(Records for this exercise)
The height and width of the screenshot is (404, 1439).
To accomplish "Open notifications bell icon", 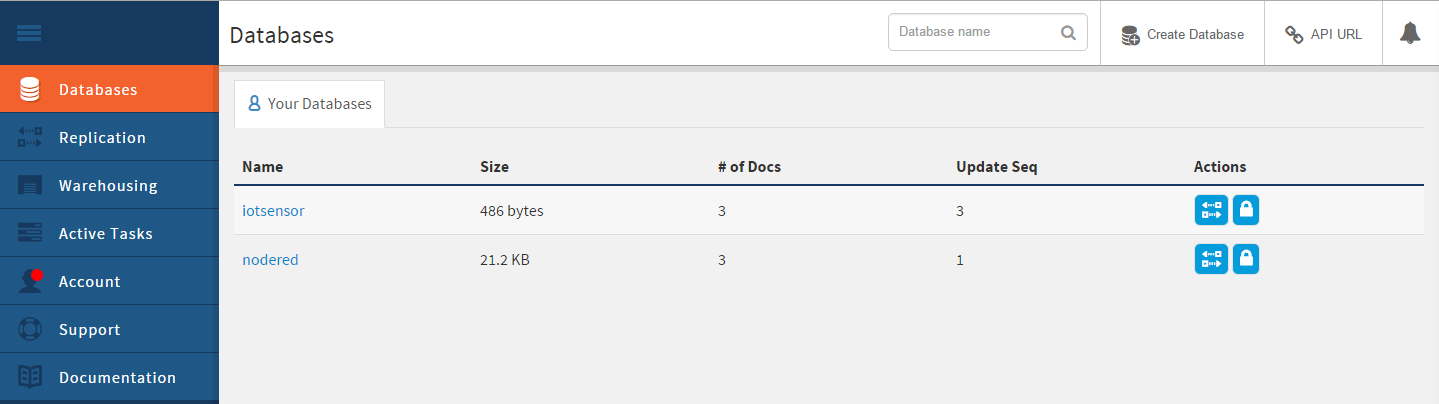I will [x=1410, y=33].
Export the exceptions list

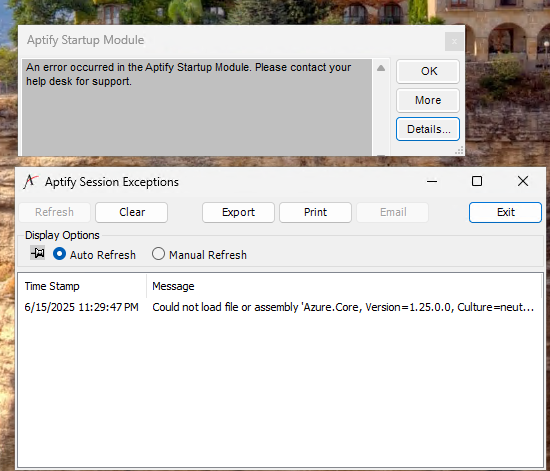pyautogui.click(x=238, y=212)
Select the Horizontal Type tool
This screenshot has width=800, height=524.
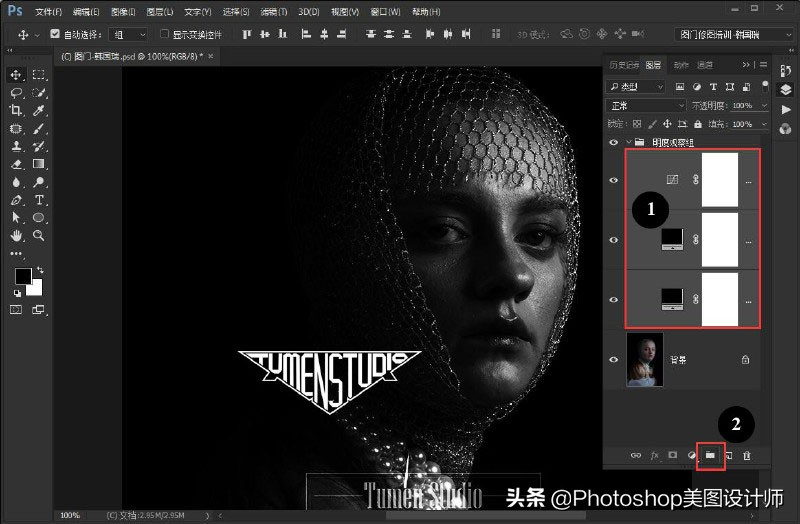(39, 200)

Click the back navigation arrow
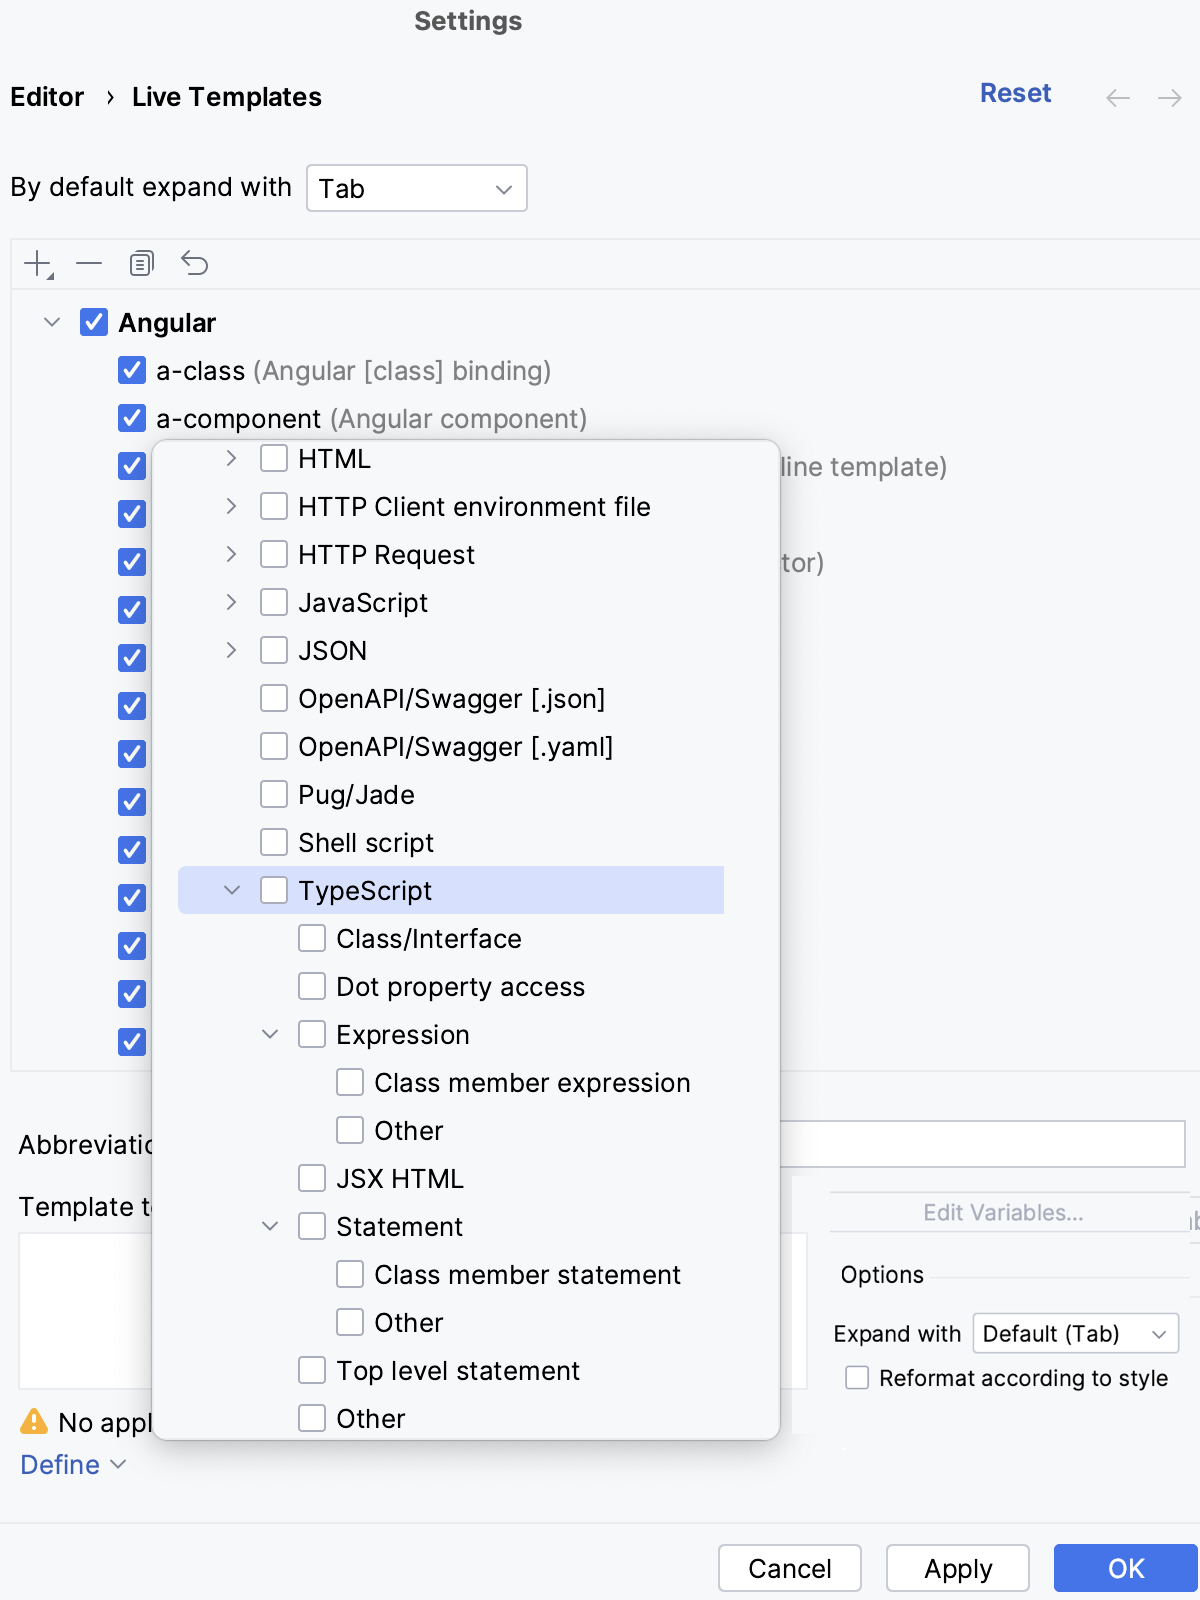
(End Records for this exercise)
> What to do
At the line containing "Export the exceptions list", begin reproducing the entries word for word, and continue through their last line. Leave out the pictures.

> Reply to the exercise
Export the exceptions list

pyautogui.click(x=238, y=212)
Select the Horizontal Type tool
This screenshot has width=800, height=524.
(39, 200)

Click the back navigation arrow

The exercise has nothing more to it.